# Overview on the pyspark.sql Module
During day 2 and 3, I had to use many differnt import statements to to get all functions available for my code examples. So most of the time, I'm asking myself the following questions: 
* What do I need to import and where do I find that stuff?
* What functions are available at all, where can I apply them and which arguments do they expect from me?

My goal for today is to get an overview of the *pyspark.sql* module, which is the most relevant module when working with `DataFrames` or SQL in Spark application written in Python.

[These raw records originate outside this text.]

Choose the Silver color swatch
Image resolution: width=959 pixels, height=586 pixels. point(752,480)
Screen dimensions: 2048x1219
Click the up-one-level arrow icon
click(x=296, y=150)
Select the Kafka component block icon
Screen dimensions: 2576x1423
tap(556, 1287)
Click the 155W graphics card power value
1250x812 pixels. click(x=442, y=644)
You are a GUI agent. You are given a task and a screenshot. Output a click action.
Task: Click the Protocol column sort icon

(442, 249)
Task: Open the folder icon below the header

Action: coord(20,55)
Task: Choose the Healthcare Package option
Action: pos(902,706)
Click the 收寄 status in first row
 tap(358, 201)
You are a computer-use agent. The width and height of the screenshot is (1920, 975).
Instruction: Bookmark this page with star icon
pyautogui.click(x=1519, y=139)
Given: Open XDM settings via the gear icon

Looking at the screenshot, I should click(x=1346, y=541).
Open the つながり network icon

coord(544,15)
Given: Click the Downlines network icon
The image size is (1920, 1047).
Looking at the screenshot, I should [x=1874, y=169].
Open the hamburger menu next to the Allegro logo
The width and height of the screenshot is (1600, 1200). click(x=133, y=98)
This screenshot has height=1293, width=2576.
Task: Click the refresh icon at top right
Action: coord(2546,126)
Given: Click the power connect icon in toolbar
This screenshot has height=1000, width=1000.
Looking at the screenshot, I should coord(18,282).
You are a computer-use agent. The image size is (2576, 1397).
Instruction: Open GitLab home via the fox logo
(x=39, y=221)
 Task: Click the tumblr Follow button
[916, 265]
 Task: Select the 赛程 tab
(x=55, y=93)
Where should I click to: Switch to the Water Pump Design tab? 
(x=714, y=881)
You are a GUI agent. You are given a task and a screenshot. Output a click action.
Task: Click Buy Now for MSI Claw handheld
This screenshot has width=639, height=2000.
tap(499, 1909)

The best source to get an answers to all my questions is the official [pyspark.sql documentation](https://spark.apache.org/docs/2.4.5/api/python/pyspark.sql.html).

For each class or sub-module I will just give an extract of all available methods and attributes, listing only those I 've come across already or which are very representitve for typical operations on DataFrames. 

##  Class: pyspark.sql.session.[SparkSession](https://spark.apache.org/docs/2.4.5/api/python/pyspark.sql.html#pyspark.sql.SparkSession)
Usually the SparkSession object is assigned to the variable named *spark*. Up to know I had three main use cases for this class:
* initiating and configuring a Spark session and 
* accessing a DataFrameReader or DataStreamReader
* running SQL query on a table

### Embedded Builder Class
* SparkSession.**builder.config()**
* SparkSession.**builder.getOrCreate()** - cunstructor

### Object Properties:
* **catalog** - to access the the `Catalog` interface for maintaining metadata regarding databases, tables, functions, etc
* **conf** - to access the runtime configuration interface for Spark: `pyspark.sql.conf.RuntimeConfig` 
* **range()** - to create a DataFrame with single pyspark.sql.types.LongType column named id, containing elements in a range from start to end (exclusive) with step value step.
* **read** - to access the `DataFrameReader` interface for reading from data source into a DataFrame
* **readStream** - to access the `DataStreamReader` object for reading from data source into a Stream
* **sparkContext** - returns the underlying `SparkContext` object

### Object Methods:
* **createDataFrame()** - to create a DataFrame from an RDD, a list or a pandas.DataFrame
* **sql()** - Returns a DataFrame representing the result of the given query

### Getting the current settings for a SparkSession
The Spark context and session configuration is not part of the Structured SQL API. To get these information I need to access the low-level API.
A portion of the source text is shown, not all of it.